In [1]:
import pandas as pd
import numpy as np
import math
from sklearn.model_selection import GridSearchCV
import xgboost as xgb

In [2]:
path = r"C:\Users\yanzh\Desktop\code_and_data\4. Deep learning part\处理数据\2015-2019 total trips.csv"
data = pd.read_csv(path)
data ['date'] = pd.to_datetime(data['date'])
data = data['total_trips']

num_windows = 5
window_size = math.ceil(len(data) // (num_windows - 1.2))
step_size = math.ceil(window_size * 0.7)

windows = []
train_dataset = []
validation_dataset = []
start = 0

while start + step_size <= len(data):
    end = start + window_size
    window_data = data[start:end]
    train_val_split = int(len(window_data) * 0.9)
    train_data = window_data[:train_val_split]
    validation_data = window_data[train_val_split:]

    windows.append(window_data,)
    train_dataset.append(train_data)
    validation_dataset.append(validation_data)

    start += step_size

In [3]:
total_mae_losses = []
total_mape_losses = []
total_rmse_losses = []
total_r2_scores = []

# Hyperparameter tuning using GridSearchCV
param_grid = {
    'n_estimators': [100, 200, 300, 400, 500],
    'max_depth': [3, 6, 9, 12],
    'learning_rate': [0.01, 0.05, 0.1],
    'subsample': [0.7, 0.8, 0.9, 1.0],
    'colsample_bytree': [0.7, 0.8, 0.9, 1.0]
}

best_params = None
best_score = float('inf')

# Prepare feature and target data for grid search
X_train_all = []
y_train_all = []
for train_data in train_dataset:
    X_train_all.append(np.arange(len(train_data)).reshape(-1, 1))
    y_train_all.append(train_data.values)

X_train_all = np.vstack(X_train_all)
y_train_all = np.concatenate(y_train_all)

xgb_model = xgb.XGBRegressor(objective='reg:squarederror', random_state=42)
grid_search = GridSearchCV(estimator=xgb_model, param_grid=param_grid, cv=3, n_jobs=-1, scoring='neg_mean_absolute_error')
grid_search.fit(X_train_all, y_train_all)

best_params = grid_search.best_params_

print(f'Best parameters found: {best_params}')

=-=-=

TASK DESCRIPTION - Reproduce the XGBoost tuning code from "X_train_all = np.vstack(X_train_all)" to "grid_search.fit(X_train_all, y_train_all)".

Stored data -

=-=-=

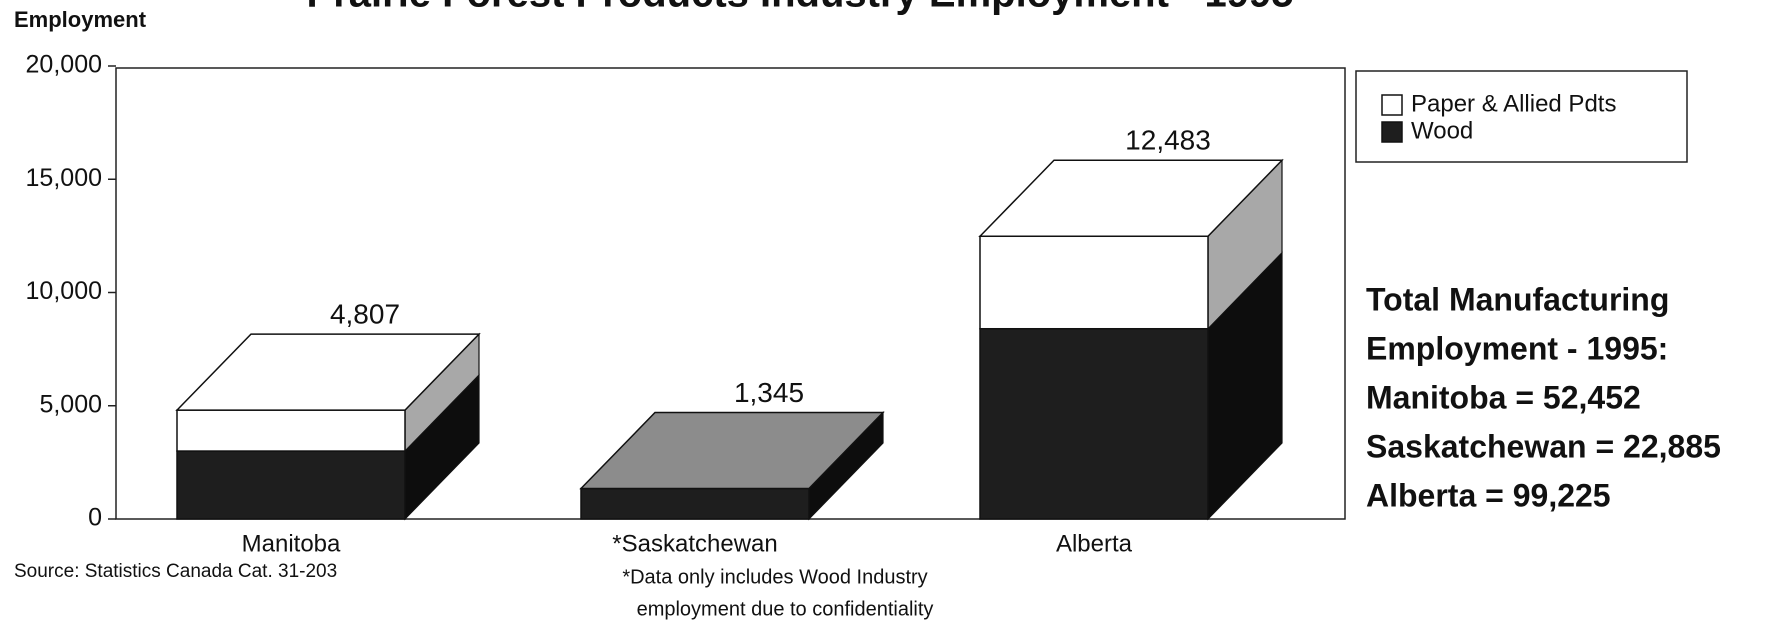 Image resolution: width=1778 pixels, height=620 pixels. Describe the element at coordinates (64, 178) in the screenshot. I see `y-tick-label: 15,000` at that location.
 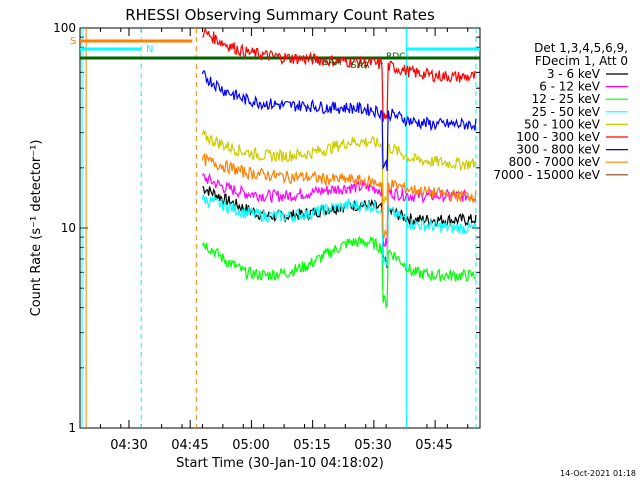 What do you see at coordinates (338, 272) in the screenshot?
I see `series-12-25kev` at bounding box center [338, 272].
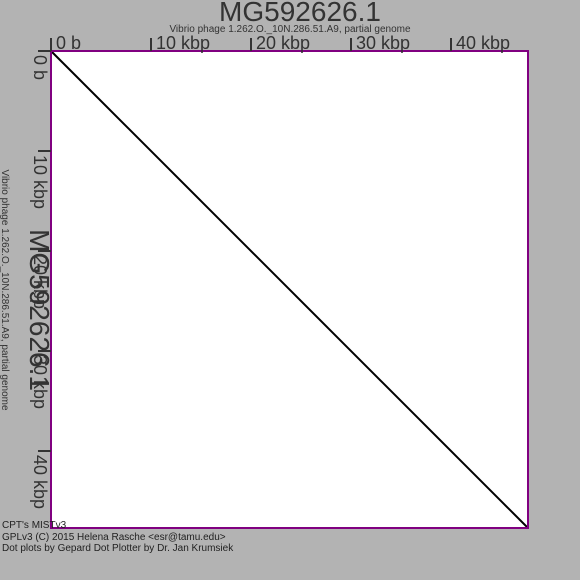 Image resolution: width=580 pixels, height=580 pixels. What do you see at coordinates (68, 43) in the screenshot?
I see `x-tick-label: 0 b` at bounding box center [68, 43].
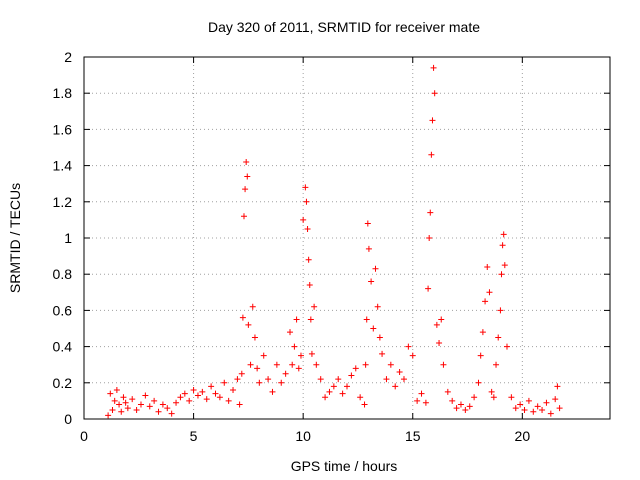  What do you see at coordinates (63, 238) in the screenshot?
I see `y-tick-labels: 0 0.2 0.4 0.6 0.8 1 1.2 1.4 1.6 1.8 2` at bounding box center [63, 238].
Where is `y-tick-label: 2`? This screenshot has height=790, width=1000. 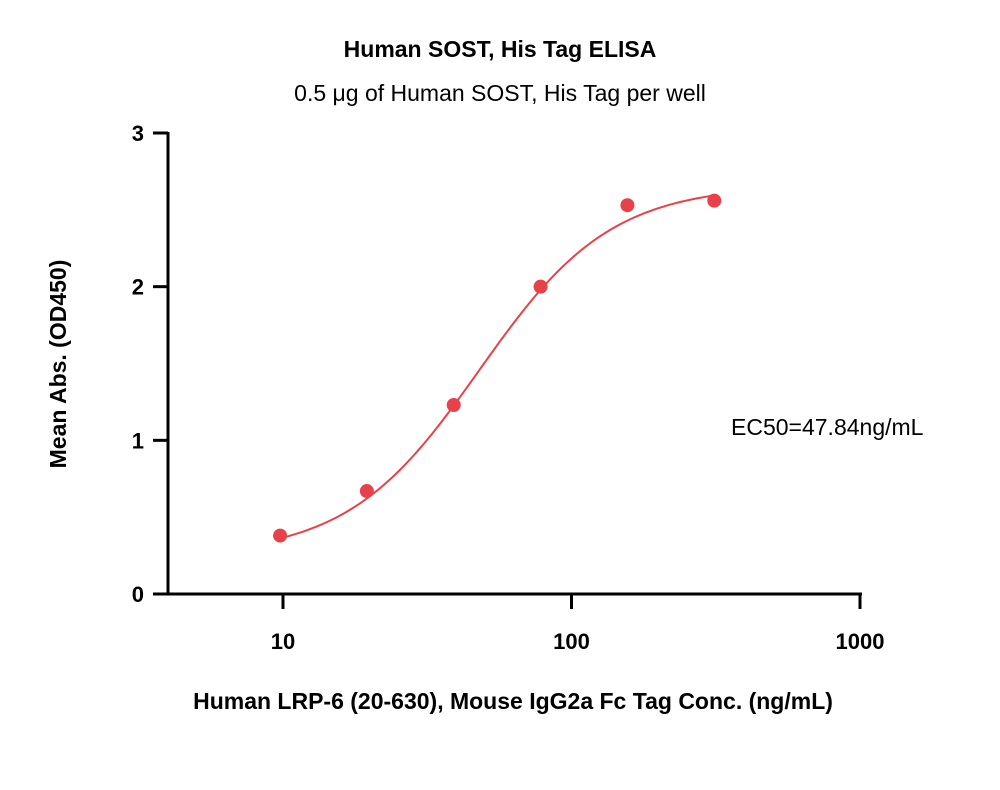 y-tick-label: 2 is located at coordinates (138, 288).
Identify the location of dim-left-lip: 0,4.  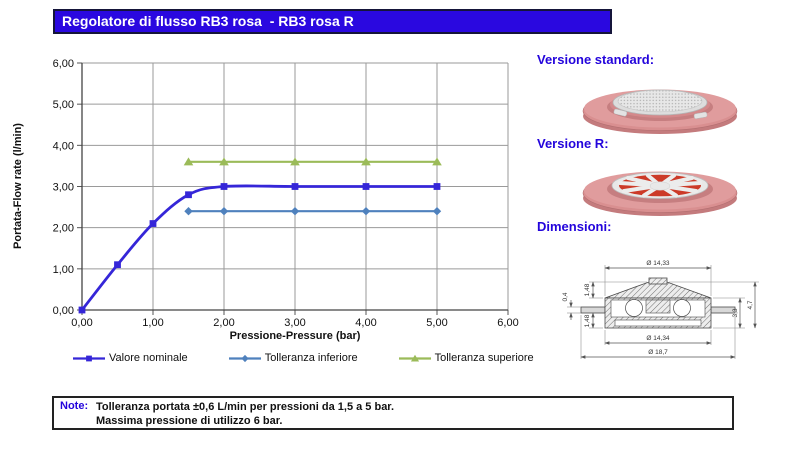
(566, 296).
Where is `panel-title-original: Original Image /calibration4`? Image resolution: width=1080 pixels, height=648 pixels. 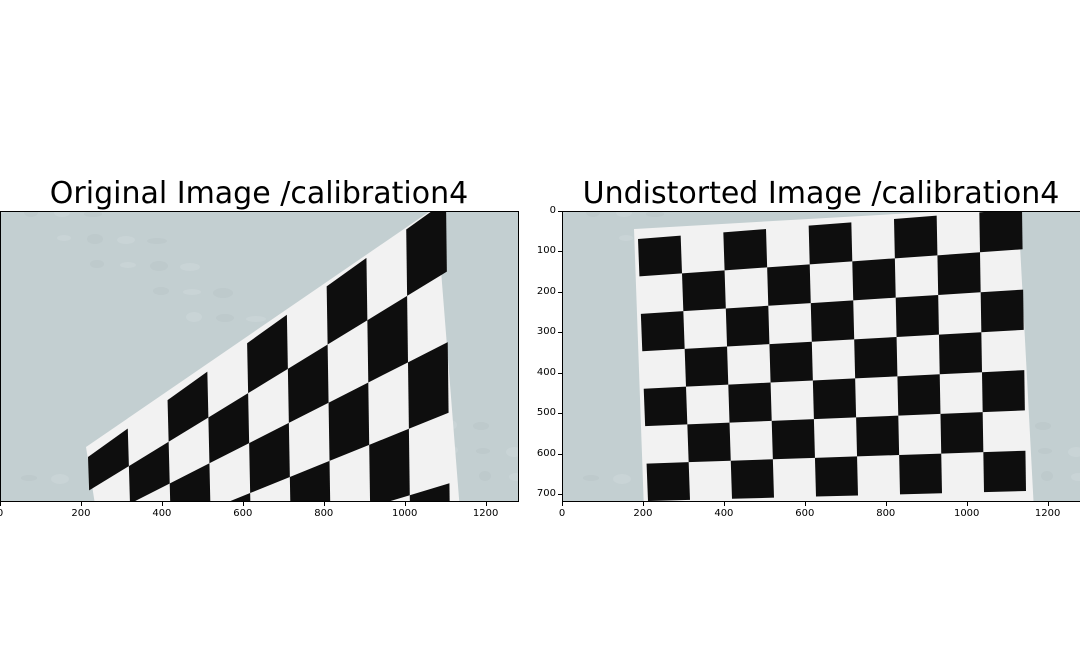 panel-title-original: Original Image /calibration4 is located at coordinates (259, 194).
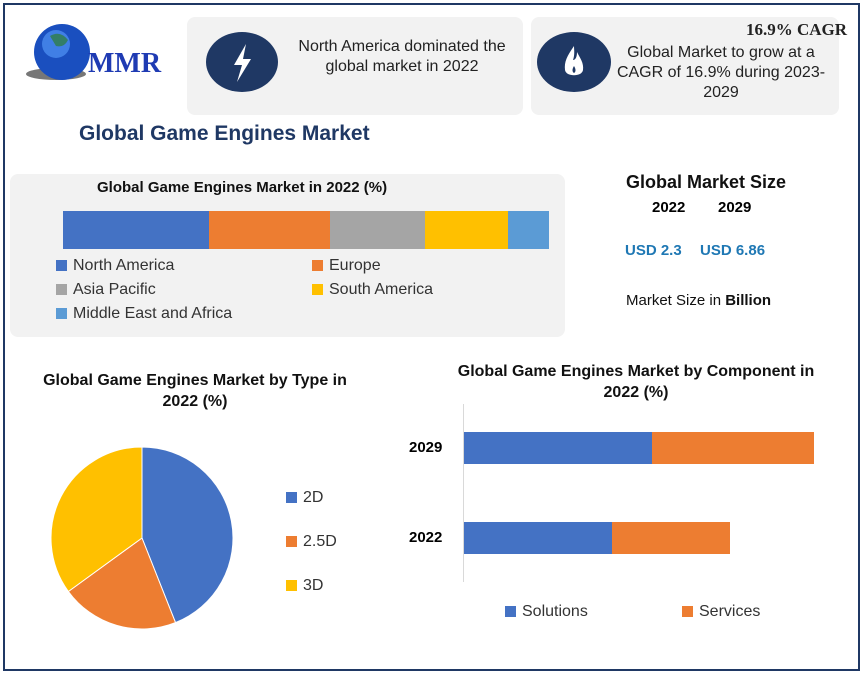  What do you see at coordinates (732, 448) in the screenshot?
I see `bar-services-2029` at bounding box center [732, 448].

=-=-=

RESPONSE BOX -
X_train_all = np.vstack(X_train_all)
y_train_all = np.concatenate(y_train_all)

xgb_model = xgb.XGBRegressor(objective='reg:squarederror', random_state=42)
grid_search = GridSearchCV(estimator=xgb_model, param_grid=param_grid, cv=3, n_jobs=-1, scoring='neg_mean_absolute_error')
grid_search.fit(X_train_all, y_train_all)